BOZEMAN, Mont. -- A Montana State University paleontologist who worked more than 17 years on national legislation to protect dinosaur bones and other vertebrate fossils on federal land has received an international award for outstanding service to the field of paleontology.
Pat Leiggi, administrative director of paleontology and director of exhibits at MSU's Museum of the Rockies, is the first person at MSU, the first Montanan and the 22nd paleontologist to receive the Gregory Award from the Society of Vertebrate Paleontology.
"The Gregory Award is one of the two highest honors in our paleontology society, so it's a very big deal, and one that is very well deserved," said MSU paleontologist Jack Horner, a long-time colleague of Leiggi's since working together at the Princeton University Museum of Natural History.

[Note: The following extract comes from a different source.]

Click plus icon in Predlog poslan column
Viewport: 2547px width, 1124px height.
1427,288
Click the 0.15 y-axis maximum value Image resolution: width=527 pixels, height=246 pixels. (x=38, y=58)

"Pat has worked extremely hard for this legislation, and we are very honored to have someone from here in Montana receive this award," Horner continued. "Basically the legislation makes it easier for federal agencies to protect our fossil sites, and makes for fines that hopefully will deter potential thieves."

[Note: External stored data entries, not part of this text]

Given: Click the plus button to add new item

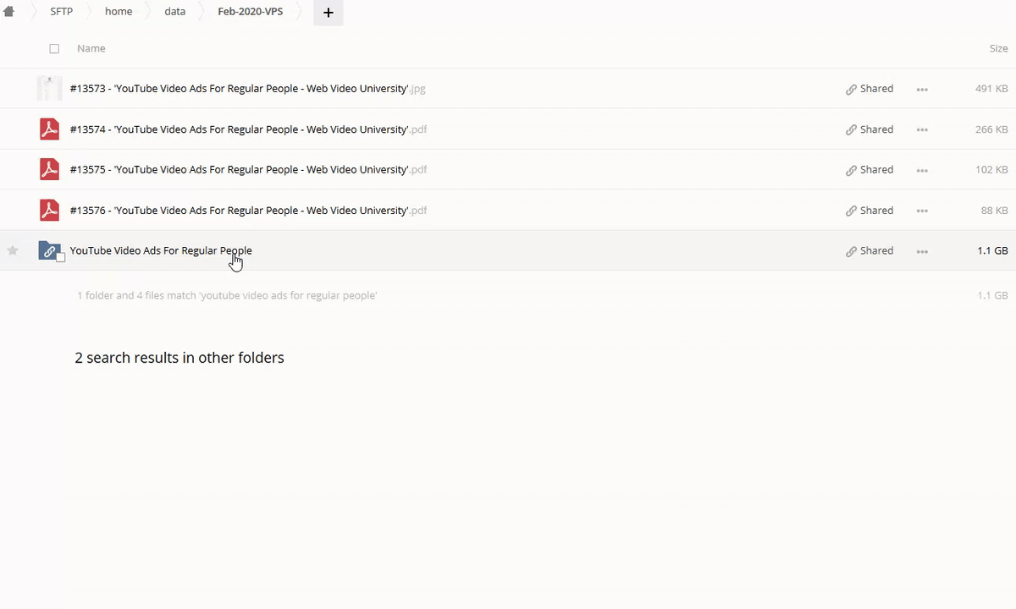Looking at the screenshot, I should [328, 13].
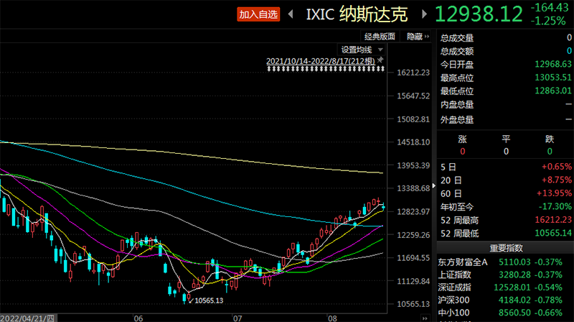This screenshot has height=322, width=574.
Task: Click the 10565.13 low price marker
Action: [x=209, y=300]
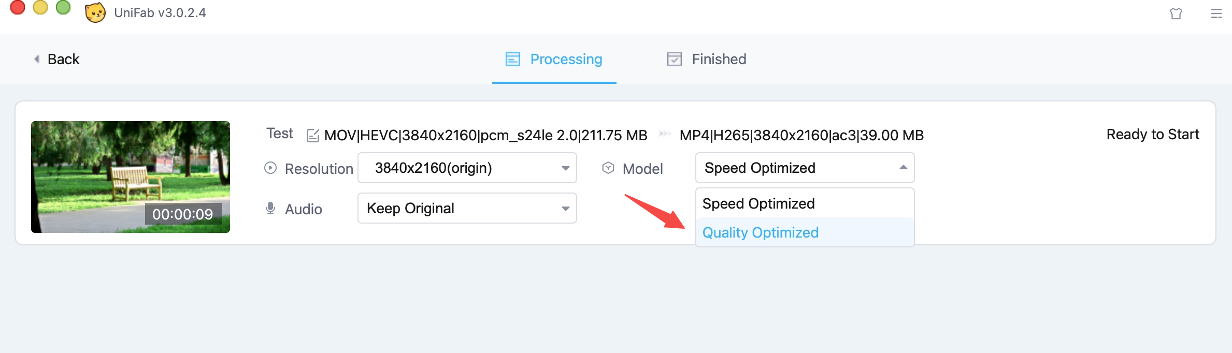This screenshot has height=353, width=1232.
Task: Click the Ready to Start status
Action: click(1153, 135)
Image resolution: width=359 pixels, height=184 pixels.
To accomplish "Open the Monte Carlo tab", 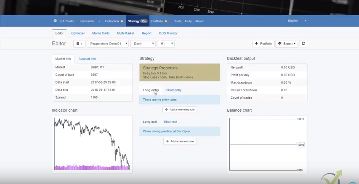I will pos(101,33).
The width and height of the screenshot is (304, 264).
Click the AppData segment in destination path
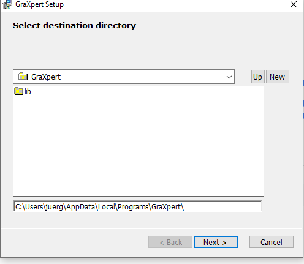[81, 207]
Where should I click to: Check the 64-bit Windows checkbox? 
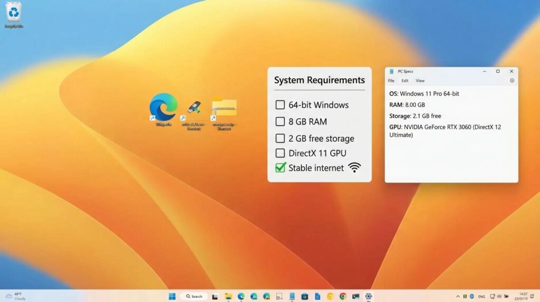[280, 105]
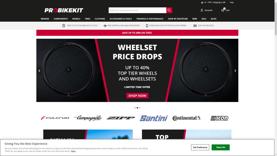The image size is (277, 156).
Task: Click the envelope Join the Peloton icon
Action: pos(195,26)
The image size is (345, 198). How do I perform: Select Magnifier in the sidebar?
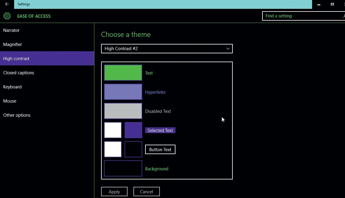point(13,44)
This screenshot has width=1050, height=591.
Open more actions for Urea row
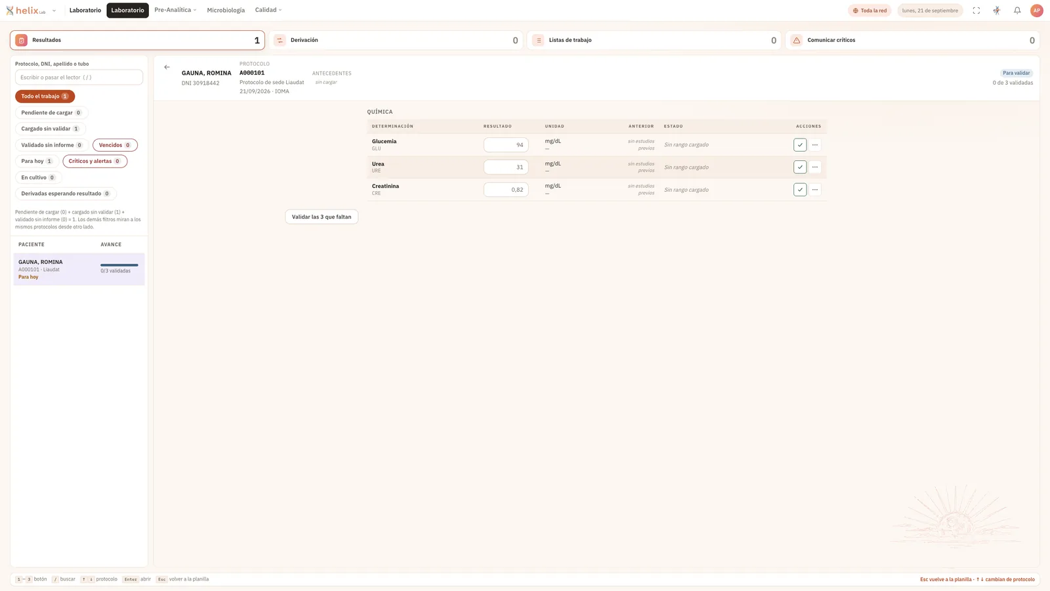pyautogui.click(x=815, y=167)
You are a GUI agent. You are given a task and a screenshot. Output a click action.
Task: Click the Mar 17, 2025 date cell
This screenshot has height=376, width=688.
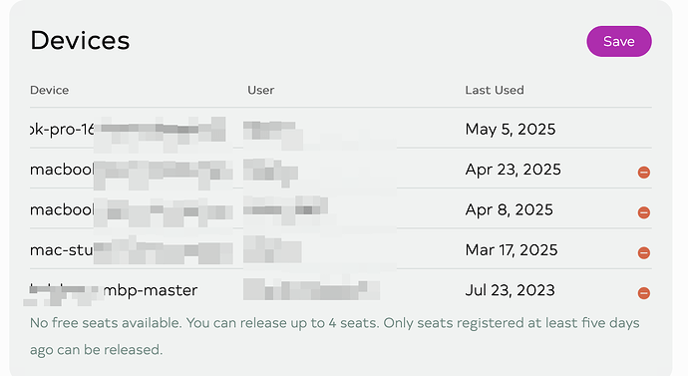click(512, 250)
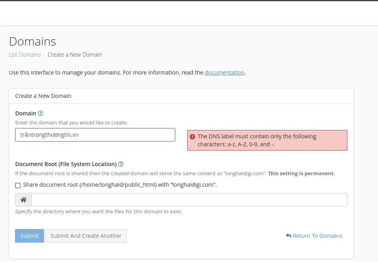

Leiggi, along with Ted J. Vlamis of Wichita, Kan., received the Gregory Award this fall during the 70th annual meeting of the SVP. Leiggi and Vlamis spearheaded the effort that resulted in the Paleontological Resources Preservation Act, which was signed by President Obama in March 2009.
"I was obviously thrilled. I was just kind of tired because it took 17 years to get it passed," Leiggi said.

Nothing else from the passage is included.